It is obvious that U.S. President Donald Trump is not very popular in the U.K. His official visit to London last week inspired a number of protests before and during his stay. Since most U.S. presidents are usually well received in the U.K., we can easily say that Britons are very angry.
Interestingly, for Trump the feeling appears to be mutual, according to his statements and overall demeanor. His appearance with Queen Elizabeth II was particularly interesting because it is common knowledge that the sovereign holds a special place in the British political system and in the hearts of her people.
Besides, it is obvious that the royal family symbolizes tradition and continuity; so every gesture and protocol is important to them. Yet, Trump violated every rule of the protocol. Maybe he was trying to show that he does not care about the monarchy, but he also demonstrated that he knows nothing about basic courtesy. He made the queen, who – regardless of her position – happens to be an elderly woman, wait for a long time and practically forced her to run during the welcoming ceremony. One could say that Trump is always like that; meaning he was not intentionally being rude in the U.K. However, there were few indicators that point to the possibility that he had planned his behavior.
We already know that Trump has a problem with European countries, especially with Germany, and he has continuously criticized the European Union. He believes that Europeans make more money than Americans out of U.S.-EU commercial relations; that they don't invest enough in the U.S.; and they continue to do business with countries the U.S. does not like.
For all these reasons, he supported Brexit and asked for a hard Brexit, i.e. he wanted the U.K. to cut all ties with the EU. He especially does not want the U.K. to continue respecting the EU's economic and commercial regulations, knowing these rules will be considered every time the U.S. proposes a trade deal with the British. Trump does not like the idea of having to deal with European regulations while dealing with the U.K., and he manifested his frustration by treating the British, including their queen, very rudely.
The U.K. has a long tradition of statehood and diplomacy which has always been useful for improving their position in global policy. So they did not react harshly but made it clear they do not appreciate Trump's behavior.

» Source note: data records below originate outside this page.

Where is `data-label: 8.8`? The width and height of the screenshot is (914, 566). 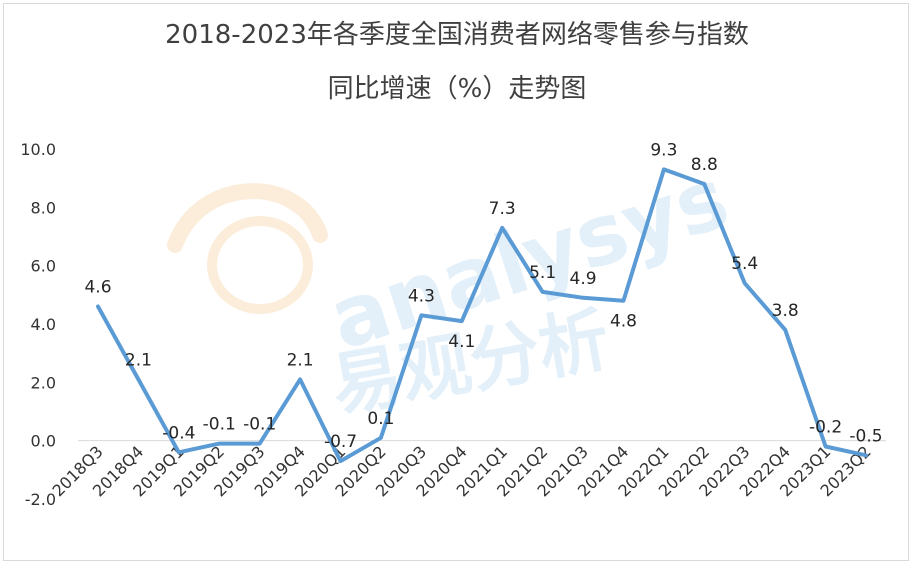
data-label: 8.8 is located at coordinates (704, 165).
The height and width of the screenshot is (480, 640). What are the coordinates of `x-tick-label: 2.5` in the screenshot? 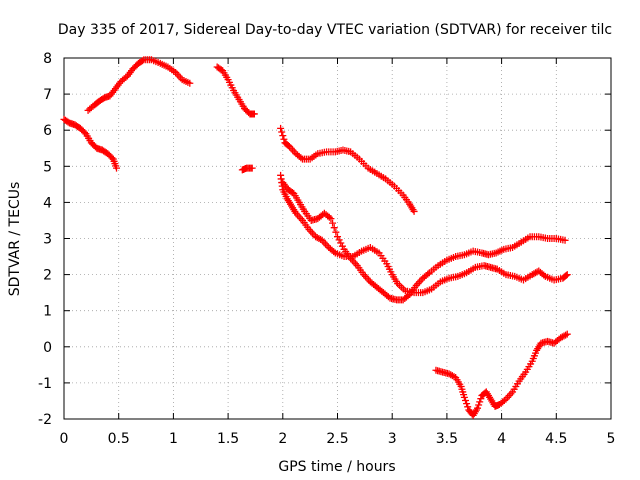 It's located at (337, 439).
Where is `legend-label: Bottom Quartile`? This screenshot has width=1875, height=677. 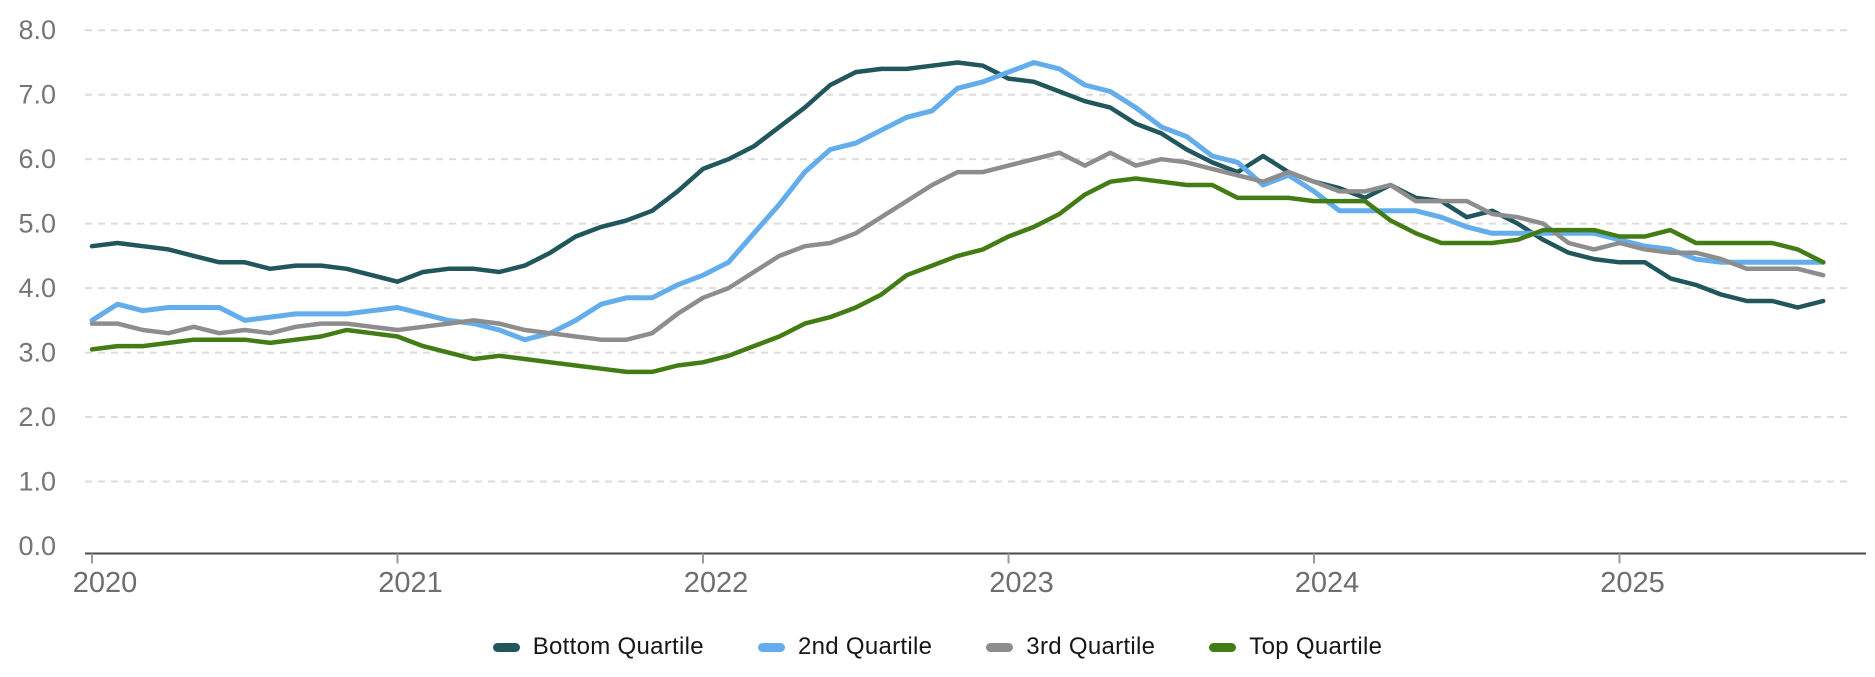 legend-label: Bottom Quartile is located at coordinates (618, 646).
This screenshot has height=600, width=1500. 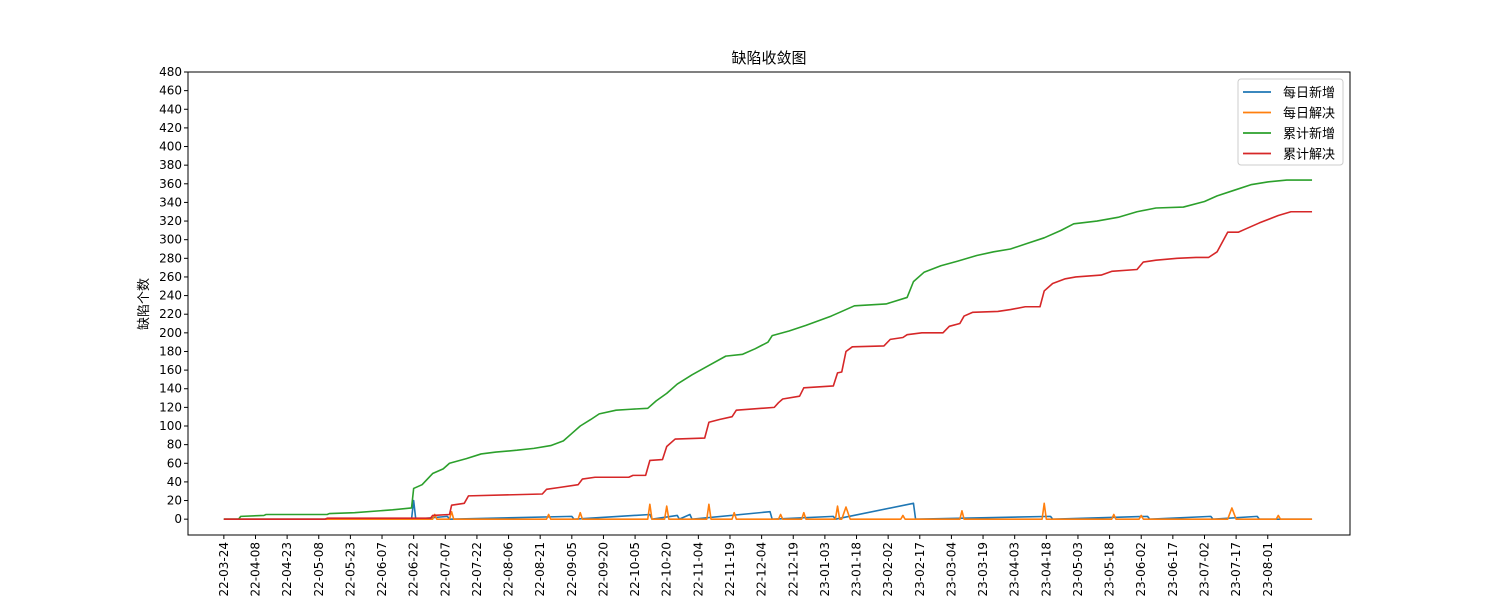 I want to click on y-tick-label: 220, so click(x=170, y=314).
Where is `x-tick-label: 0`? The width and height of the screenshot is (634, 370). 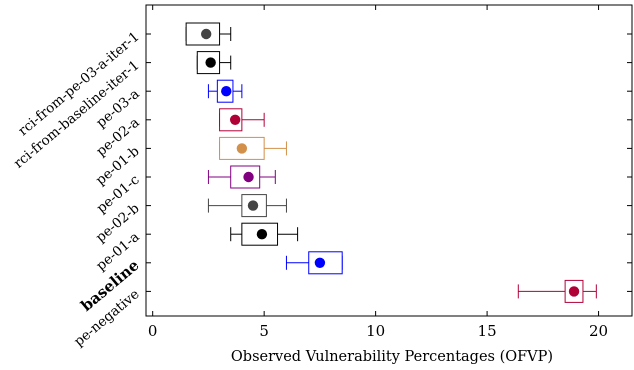
x-tick-label: 0 is located at coordinates (153, 331).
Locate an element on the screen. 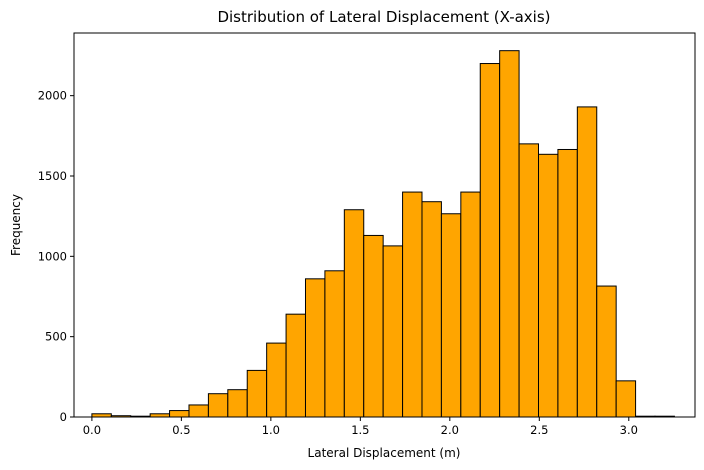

The country's Prime Minister Theresa May, for example, gave a very responsible but efficient answer. We already knew that Trump tried to lecture the U.K. about Brexit and claims that May made big mistake by not listening to him. The British prime minister preferred to reply by disclosing what Trump told her in their private meeting about how to deal with Europeans. It appears Trump suggested May sue the EU rather than negotiate.
Trump clearly wants a brutal Brexit and is pushing for the U.K. to be on bad terms with the EU from now on. The problem is he never asked himself why the British would want that. It is obvious that Britain is opting for a soft Brexit because it better serves its interests. Trump, however, wants a lonely U.K. that would have no choice but to cooperate with the U.S. The U.S. president does not understand other countries think about their interests first and do not only serve American interests.
The U.K. has traditionally played a stabilizing role in the global economy by balancing Europe with the U.S. as they balanced Russia with Turkey, Greece, Germany and France. Trump is now asking the U.K. to abandon its centuries-old diplomacy to follow the U.S., no questions asked. It is ridiculous to think a U.K. prime minister would accept such a thing, never mind the queen. Trump's bullish approach will cost the U.S. all of its friends in the end.